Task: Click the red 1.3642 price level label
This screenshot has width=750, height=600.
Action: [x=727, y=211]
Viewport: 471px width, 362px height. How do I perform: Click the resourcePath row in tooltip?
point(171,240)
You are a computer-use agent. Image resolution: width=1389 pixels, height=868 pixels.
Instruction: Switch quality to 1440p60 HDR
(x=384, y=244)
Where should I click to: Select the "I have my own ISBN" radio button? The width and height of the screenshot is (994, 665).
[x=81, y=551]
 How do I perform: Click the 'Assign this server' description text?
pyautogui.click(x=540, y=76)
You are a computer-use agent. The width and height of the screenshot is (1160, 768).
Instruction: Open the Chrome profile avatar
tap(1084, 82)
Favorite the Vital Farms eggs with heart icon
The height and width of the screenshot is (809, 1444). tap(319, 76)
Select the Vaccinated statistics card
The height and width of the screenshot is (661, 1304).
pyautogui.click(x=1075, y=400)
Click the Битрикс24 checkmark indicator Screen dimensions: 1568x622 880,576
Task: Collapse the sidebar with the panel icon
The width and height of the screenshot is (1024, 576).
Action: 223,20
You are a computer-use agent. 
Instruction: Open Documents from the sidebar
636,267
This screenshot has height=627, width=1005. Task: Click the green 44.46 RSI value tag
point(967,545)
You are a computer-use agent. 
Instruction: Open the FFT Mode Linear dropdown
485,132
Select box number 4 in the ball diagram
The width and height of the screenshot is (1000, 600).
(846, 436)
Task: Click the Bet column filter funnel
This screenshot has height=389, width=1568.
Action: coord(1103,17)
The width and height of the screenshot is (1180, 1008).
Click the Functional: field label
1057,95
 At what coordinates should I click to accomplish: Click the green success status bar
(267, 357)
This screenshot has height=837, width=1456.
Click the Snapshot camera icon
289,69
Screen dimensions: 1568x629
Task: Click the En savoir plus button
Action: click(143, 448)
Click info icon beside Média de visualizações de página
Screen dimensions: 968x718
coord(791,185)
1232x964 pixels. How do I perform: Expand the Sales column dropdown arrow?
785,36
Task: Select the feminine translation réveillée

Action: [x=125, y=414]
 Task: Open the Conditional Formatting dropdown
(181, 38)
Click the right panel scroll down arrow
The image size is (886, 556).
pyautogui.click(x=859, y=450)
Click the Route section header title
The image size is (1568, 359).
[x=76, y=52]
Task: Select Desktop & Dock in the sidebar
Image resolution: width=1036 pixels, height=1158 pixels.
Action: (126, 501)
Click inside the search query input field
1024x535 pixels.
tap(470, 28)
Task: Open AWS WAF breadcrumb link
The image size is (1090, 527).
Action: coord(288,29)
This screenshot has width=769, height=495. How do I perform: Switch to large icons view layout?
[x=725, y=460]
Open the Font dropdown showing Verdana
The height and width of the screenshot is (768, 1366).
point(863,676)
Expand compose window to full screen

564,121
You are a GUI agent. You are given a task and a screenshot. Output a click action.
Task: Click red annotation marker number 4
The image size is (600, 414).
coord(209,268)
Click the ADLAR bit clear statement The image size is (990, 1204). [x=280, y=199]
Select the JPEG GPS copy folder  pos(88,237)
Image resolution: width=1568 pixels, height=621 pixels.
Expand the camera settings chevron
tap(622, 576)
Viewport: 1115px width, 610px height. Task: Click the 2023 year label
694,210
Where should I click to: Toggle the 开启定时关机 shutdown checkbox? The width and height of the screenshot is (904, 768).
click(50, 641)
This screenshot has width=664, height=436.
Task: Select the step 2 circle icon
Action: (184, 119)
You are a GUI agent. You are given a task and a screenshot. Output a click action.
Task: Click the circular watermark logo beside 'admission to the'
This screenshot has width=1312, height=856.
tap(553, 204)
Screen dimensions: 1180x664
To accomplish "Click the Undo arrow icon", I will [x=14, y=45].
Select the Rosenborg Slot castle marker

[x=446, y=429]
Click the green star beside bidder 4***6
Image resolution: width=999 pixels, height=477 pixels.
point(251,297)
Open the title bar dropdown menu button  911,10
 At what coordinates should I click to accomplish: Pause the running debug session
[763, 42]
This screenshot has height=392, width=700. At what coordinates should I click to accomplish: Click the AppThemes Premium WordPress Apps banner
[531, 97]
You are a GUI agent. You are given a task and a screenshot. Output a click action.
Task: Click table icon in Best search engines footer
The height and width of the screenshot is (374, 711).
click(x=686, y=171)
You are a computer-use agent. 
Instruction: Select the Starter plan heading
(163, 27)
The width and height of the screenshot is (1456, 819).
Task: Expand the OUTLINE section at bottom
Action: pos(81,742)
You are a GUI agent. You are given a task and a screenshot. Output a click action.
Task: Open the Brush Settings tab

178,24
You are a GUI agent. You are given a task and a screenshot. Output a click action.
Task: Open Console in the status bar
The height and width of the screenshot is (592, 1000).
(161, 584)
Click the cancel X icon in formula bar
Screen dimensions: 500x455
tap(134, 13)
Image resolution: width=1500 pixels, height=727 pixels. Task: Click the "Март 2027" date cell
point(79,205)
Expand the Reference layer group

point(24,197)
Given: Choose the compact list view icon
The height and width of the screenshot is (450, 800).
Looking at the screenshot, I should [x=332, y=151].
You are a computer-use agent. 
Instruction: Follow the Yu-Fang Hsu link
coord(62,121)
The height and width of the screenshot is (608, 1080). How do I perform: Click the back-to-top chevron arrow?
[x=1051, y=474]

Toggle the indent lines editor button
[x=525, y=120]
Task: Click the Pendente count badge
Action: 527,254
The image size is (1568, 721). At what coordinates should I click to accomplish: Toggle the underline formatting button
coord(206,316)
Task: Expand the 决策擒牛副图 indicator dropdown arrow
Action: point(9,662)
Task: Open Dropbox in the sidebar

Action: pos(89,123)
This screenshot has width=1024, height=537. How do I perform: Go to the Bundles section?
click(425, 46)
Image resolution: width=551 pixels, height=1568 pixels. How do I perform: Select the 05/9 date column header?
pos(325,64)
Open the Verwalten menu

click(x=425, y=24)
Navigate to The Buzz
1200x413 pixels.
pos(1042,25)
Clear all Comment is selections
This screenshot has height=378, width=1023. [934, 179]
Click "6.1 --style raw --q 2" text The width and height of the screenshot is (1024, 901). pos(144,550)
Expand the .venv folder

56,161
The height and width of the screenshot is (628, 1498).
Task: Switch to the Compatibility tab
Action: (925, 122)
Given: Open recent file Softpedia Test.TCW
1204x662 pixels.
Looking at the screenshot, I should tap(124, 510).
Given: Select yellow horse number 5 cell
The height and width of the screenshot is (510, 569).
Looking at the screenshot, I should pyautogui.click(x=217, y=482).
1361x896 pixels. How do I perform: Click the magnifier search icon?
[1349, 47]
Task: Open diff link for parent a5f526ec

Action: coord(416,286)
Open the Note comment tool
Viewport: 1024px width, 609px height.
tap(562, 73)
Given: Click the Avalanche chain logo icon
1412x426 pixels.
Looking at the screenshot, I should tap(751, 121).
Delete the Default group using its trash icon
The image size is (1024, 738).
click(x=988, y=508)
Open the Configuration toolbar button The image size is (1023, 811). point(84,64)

Task details:
Make an exact copy of all the lines above.

Solution to the problem:
Task: Click the red 1.3642 price level label
This screenshot has width=750, height=600.
Action: [x=727, y=211]
Viewport: 471px width, 362px height. How do I perform: Click the resourcePath row in tooltip?
point(171,240)
You are a computer-use agent. Image resolution: width=1389 pixels, height=868 pixels.
Instruction: Switch quality to 1440p60 HDR
(x=384, y=244)
Where should I click to: Select the "I have my own ISBN" radio button? The width and height of the screenshot is (994, 665).
[x=81, y=551]
 How do I perform: Click the 'Assign this server' description text?
pyautogui.click(x=540, y=76)
You are a computer-use agent. The width and height of the screenshot is (1160, 768).
Instruction: Open the Chrome profile avatar
tap(1084, 82)
Favorite the Vital Farms eggs with heart icon
The height and width of the screenshot is (809, 1444). tap(319, 76)
Select the Vaccinated statistics card
The height and width of the screenshot is (661, 1304).
pyautogui.click(x=1075, y=400)
Click the Битрикс24 checkmark indicator Screen dimensions: 1568x622 880,576
Task: Collapse the sidebar with the panel icon
The width and height of the screenshot is (1024, 576).
Action: 223,20
You are a computer-use agent. 
Instruction: Open Documents from the sidebar
636,267
This screenshot has height=627, width=1005. Task: Click the green 44.46 RSI value tag
point(967,545)
You are a computer-use agent. 
Instruction: Open the FFT Mode Linear dropdown
485,132
Select box number 4 in the ball diagram
The width and height of the screenshot is (1000, 600).
(846, 436)
Task: Click the Bet column filter funnel
This screenshot has height=389, width=1568.
Action: coord(1103,17)
The width and height of the screenshot is (1180, 1008).
Click the Functional: field label
1057,95
 At what coordinates should I click to accomplish: Click the green success status bar
(267, 357)
This screenshot has height=837, width=1456.
Click the Snapshot camera icon
289,69
Screen dimensions: 1568x629
Task: Click the En savoir plus button
Action: click(143, 448)
Click info icon beside Média de visualizações de página
Screen dimensions: 968x718
coord(791,185)
1232x964 pixels. How do I perform: Expand the Sales column dropdown arrow?
785,36
Task: Select the feminine translation réveillée

Action: [x=125, y=414]
 Task: Open the Conditional Formatting dropdown
(181, 38)
Click the right panel scroll down arrow
The image size is (886, 556).
pyautogui.click(x=859, y=450)
Click the Route section header title
The image size is (1568, 359).
[x=76, y=52]
Task: Select Desktop & Dock in the sidebar
Image resolution: width=1036 pixels, height=1158 pixels.
Action: (126, 501)
Click inside the search query input field
1024x535 pixels.
tap(470, 28)
Task: Open AWS WAF breadcrumb link
The image size is (1090, 527).
Action: coord(288,29)
This screenshot has width=769, height=495. How do I perform: Switch to large icons view layout?
[x=725, y=460]
Open the Font dropdown showing Verdana
The height and width of the screenshot is (768, 1366).
point(863,676)
Expand compose window to full screen

564,121
You are a GUI agent. You are given a task and a screenshot. Output a click action.
Task: Click red annotation marker number 4
The image size is (600, 414).
coord(209,268)
Click the ADLAR bit clear statement The image size is (990, 1204). [x=280, y=199]
Select the JPEG GPS copy folder  pos(88,237)
Image resolution: width=1568 pixels, height=621 pixels.
Expand the camera settings chevron
tap(622, 576)
Viewport: 1115px width, 610px height. Task: Click the 2023 year label
694,210
Where should I click to: Toggle the 开启定时关机 shutdown checkbox? The width and height of the screenshot is (904, 768).
click(50, 641)
This screenshot has width=664, height=436.
Task: Select the step 2 circle icon
Action: (184, 119)
You are a GUI agent. You are given a task and a screenshot. Output a click action.
Task: Click the circular watermark logo beside 'admission to the'
This screenshot has width=1312, height=856.
tap(553, 204)
Screen dimensions: 1180x664
To accomplish "Click the Undo arrow icon", I will [x=14, y=45].
Select the Rosenborg Slot castle marker

[x=446, y=429]
Click the green star beside bidder 4***6
Image resolution: width=999 pixels, height=477 pixels.
point(251,297)
Open the title bar dropdown menu button  911,10
 At what coordinates should I click to accomplish: Pause the running debug session
[763, 42]
This screenshot has height=392, width=700. At what coordinates should I click to accomplish: Click the AppThemes Premium WordPress Apps banner
[531, 97]
You are a GUI agent. You are given a task and a screenshot. Output a click action.
Task: Click table icon in Best search engines footer
The height and width of the screenshot is (374, 711).
click(x=686, y=171)
You are a computer-use agent. 
Instruction: Select the Starter plan heading
(163, 27)
The width and height of the screenshot is (1456, 819).
Task: Expand the OUTLINE section at bottom
Action: pos(81,742)
You are a GUI agent. You are given a task and a screenshot. Output a click action.
Task: Open the Brush Settings tab

178,24
You are a GUI agent. You are given a task and a screenshot. Output a click action.
Task: Open Console in the status bar
The height and width of the screenshot is (592, 1000).
(161, 584)
Click the cancel X icon in formula bar
Screen dimensions: 500x455
tap(134, 13)
Image resolution: width=1500 pixels, height=727 pixels. Task: Click the "Март 2027" date cell
point(79,205)
Expand the Reference layer group

point(24,197)
Given: Choose the compact list view icon
The height and width of the screenshot is (450, 800).
Looking at the screenshot, I should [x=332, y=151].
You are a computer-use agent. 
Instruction: Follow the Yu-Fang Hsu link
coord(62,121)
The height and width of the screenshot is (608, 1080). How do I perform: Click the back-to-top chevron arrow?
[x=1051, y=474]

Toggle the indent lines editor button
[x=525, y=120]
Task: Click the Pendente count badge
Action: 527,254
The image size is (1568, 721). At what coordinates should I click to accomplish: Toggle the underline formatting button
coord(206,316)
Task: Expand the 决策擒牛副图 indicator dropdown arrow
Action: point(9,662)
Task: Open Dropbox in the sidebar

Action: pos(89,123)
This screenshot has width=1024, height=537. How do I perform: Go to the Bundles section?
click(425, 46)
Image resolution: width=551 pixels, height=1568 pixels. How do I perform: Select the 05/9 date column header?
pos(325,64)
Open the Verwalten menu

click(x=425, y=24)
Navigate to The Buzz
1200x413 pixels.
pos(1042,25)
Clear all Comment is selections
This screenshot has height=378, width=1023. [934, 179]
Click "6.1 --style raw --q 2" text The width and height of the screenshot is (1024, 901). pos(144,550)
Expand the .venv folder

56,161
The height and width of the screenshot is (628, 1498).
Task: Switch to the Compatibility tab
Action: (925, 122)
Given: Open recent file Softpedia Test.TCW
1204x662 pixels.
Looking at the screenshot, I should tap(124, 510).
Given: Select yellow horse number 5 cell
The height and width of the screenshot is (510, 569).
Looking at the screenshot, I should pyautogui.click(x=217, y=482).
1361x896 pixels. How do I perform: Click the magnifier search icon?
[1349, 47]
Task: Open diff link for parent a5f526ec

Action: coord(416,286)
Open the Note comment tool
Viewport: 1024px width, 609px height.
tap(562, 73)
Given: Click the Avalanche chain logo icon
1412x426 pixels.
Looking at the screenshot, I should tap(751, 121).
Delete the Default group using its trash icon
The image size is (1024, 738).
click(x=988, y=508)
Open the Configuration toolbar button The image size is (1023, 811). point(84,64)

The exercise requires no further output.